Мы удивленно посмотрели вокруг, но картины «Небо» не было. В этот момент к нам подошла старушка-смотрительница и сказала, что это еще не последний этаж. Есть еще надстройка, и там мы найдем то, что ищем. Узкой лестницей мы поднялись наверх и оказались в большом круглом зале, залитом ярким солнечным светом. Но и там мы не увидели ни одной картины. Не было и старушки, чтобы спросить, где же все-таки находится эта картина и не врет ли путеводитель. Мы уже хотели вернуться назад, когда друг мой заметил небольшую табличку где-то наверху на стене. На ней было написано только одно слово «Небо», и рядом помещалась стрелочка, указывающая наверх. Мы подняли головы и тут только увидели, что находимся под необыкновенно прозрачным стеклянным куполом. И над нами была бездонная глубина ярко-голубого, бесконечного и чистого, без единого облачка неба… Это и была обещанная картина.

* * *

Мы можем быть или не быть в нужном или ненужном месте. Но всегда есть время и место, которые сохраняют следы нашего присутствия, видимые лишь для некоторых. Нас там нет, и все-таки мы там. Наши следы остались на одежде, небрежно накинутой на стул, на смятом покрывале дивана, на раскрытой книге, которую мы забыли закрыть и оставили на столе в немом и терпеливом ожидании…

И, может, чашка с остатками чая еще каким-то чудом хранит тепло наших рук, как хранят его старые конверты с письмами наших друзей.

Как услышать эту тихую мелодию со-присутствия? Как увидеть эти бледные отпечатки нашей души, которые светятся в темноте пустой комнаты? Мы заполняем пустоты мира своим отсутствием – это наш способ борьбы с пустотой, это наш ответ времени и попытка удержаться на его скользком краю, перед тем как навсегда низринуться в бездну.

Уходим ли мы из дома или из жизни, после нас остаются наши вещи. Они живут и говорят за нас, они – наш автопортрет, самый точный из всех возможных. Наши рубашки сохраняют запах и форму нашего тела, так же как наши книги сохраняют форму и образ нашей души. Их молчание красноречивее наших слов, их печаль прозрачна как годы, которые мы могли бы прожить, но не прожили, потому что… Впрочем, теперь это уже не имеет значения. Потому что мы ведь сами пошли по другому пути и захватили с собой все эти книги, письма и фотографии, чтобы построить в них маленький домик своего прошлого, чтобы укрываться в нем от холодных ветров настоящего.

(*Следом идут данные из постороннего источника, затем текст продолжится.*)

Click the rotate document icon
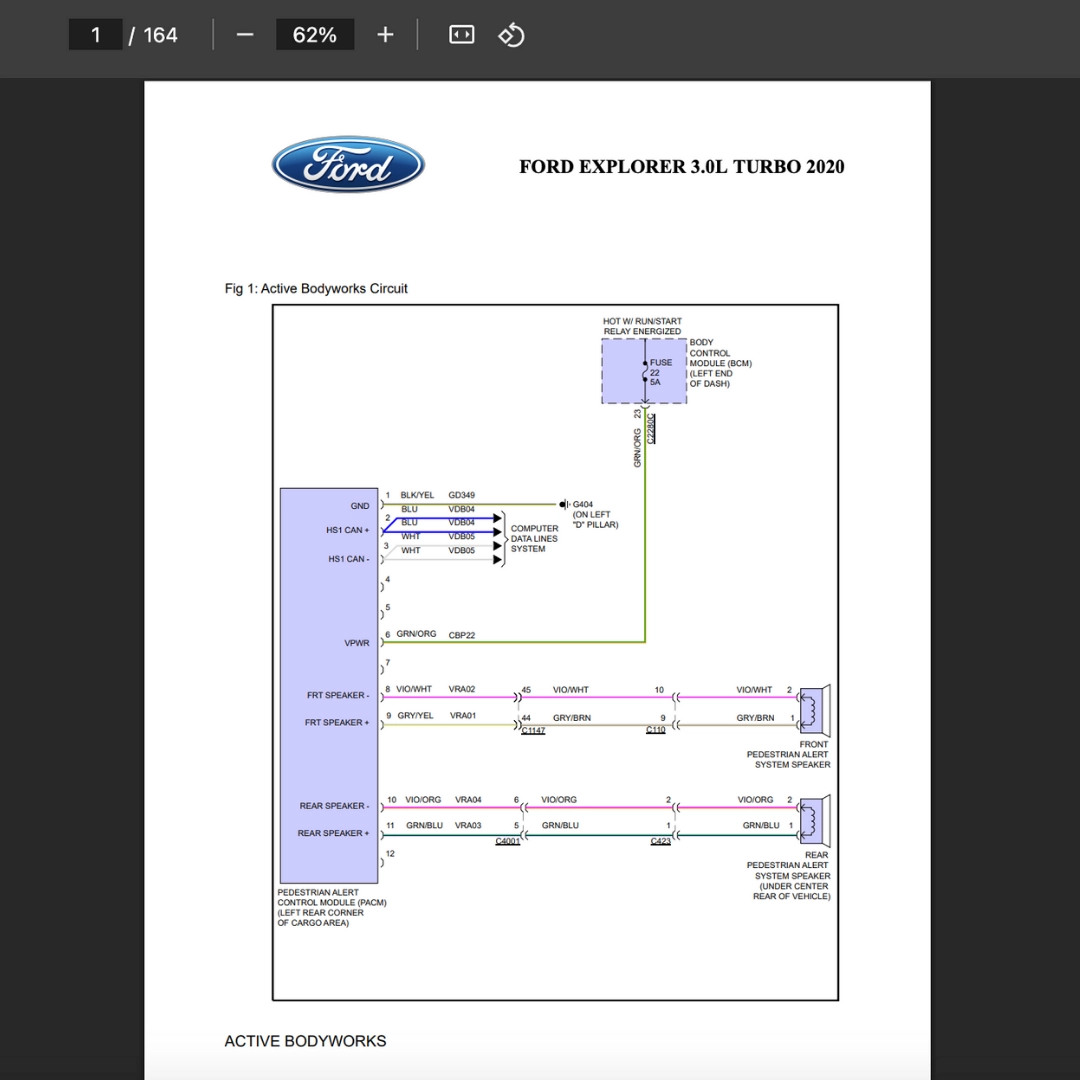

Как явственно мы присутствуем в местах, где нас нет, и в годах, которые мы не прожили. И чем сильнее мы присутствуем там, тем меньше нас здесь. Вот почему на долю наших близких так часто выпадает наше отсутствие. Не физическое, душевное, не говоря уже о духовном. Мы не умеем жить настоящим, мы почти всегда или в прошлом, или в будущем. Мы там, где нас нет. И нас нет там, где мы есть…

Мы думаем о вещах и книгах больше, чем о близких людях. А они живут рядом с нами, едят за одним столом с нами и спят в одной постели. И терпеливо ждут, когда мы их заметим и вернемся из далекого прошлого… Потому что только так можно победить время, только так можно уйти от его ревущей черной бездны и увидеть свет и свободу.

Мы все это понимаем. Мы сами хотим вырваться из плена прошлого. Мы хотим обрести себя, свой грустный мир, свою молчаливую свободу… Потому что с каждым разом нам все труднее и труднее совершать путешествия в прошлое, где нас ждут наши любимые, которых мы там навсегда бросили. Все труднее и труднее смотреть в их грустные глаза и знать, что они никогда не смогут вырваться из того времени и что мы обречены перечитывать этот недописанный рассказ, в котором нельзя изменить ни одной буквы, ни одного звука или взгляда.

Так не лучше ли менять то, что мы можем, – настоящее?.. Пока оно еще не стало прошлым. Может быть, тогда придет полнота присутствия и понимание, что все, что мы прожили, никогда не будет меньше того, что мы не прожили. Что между ними стоит невидимый знак равенства – два отрезка параллельных прямых, которые никогда не пересекутся в этой жизни, но сойдутся в бесконечности, как сходятся в ней боль и радость, отчаяние и надежда, ужас и свет, сомнение и вера.

Все это сольется когда-то в одну точку и переплавится в огне безграничной Божественной любви. Возможно, именно тогда мы и поймем, наконец, что такое Любовь и Свобода…

Конечно, только в том случае, если сами этого захотим.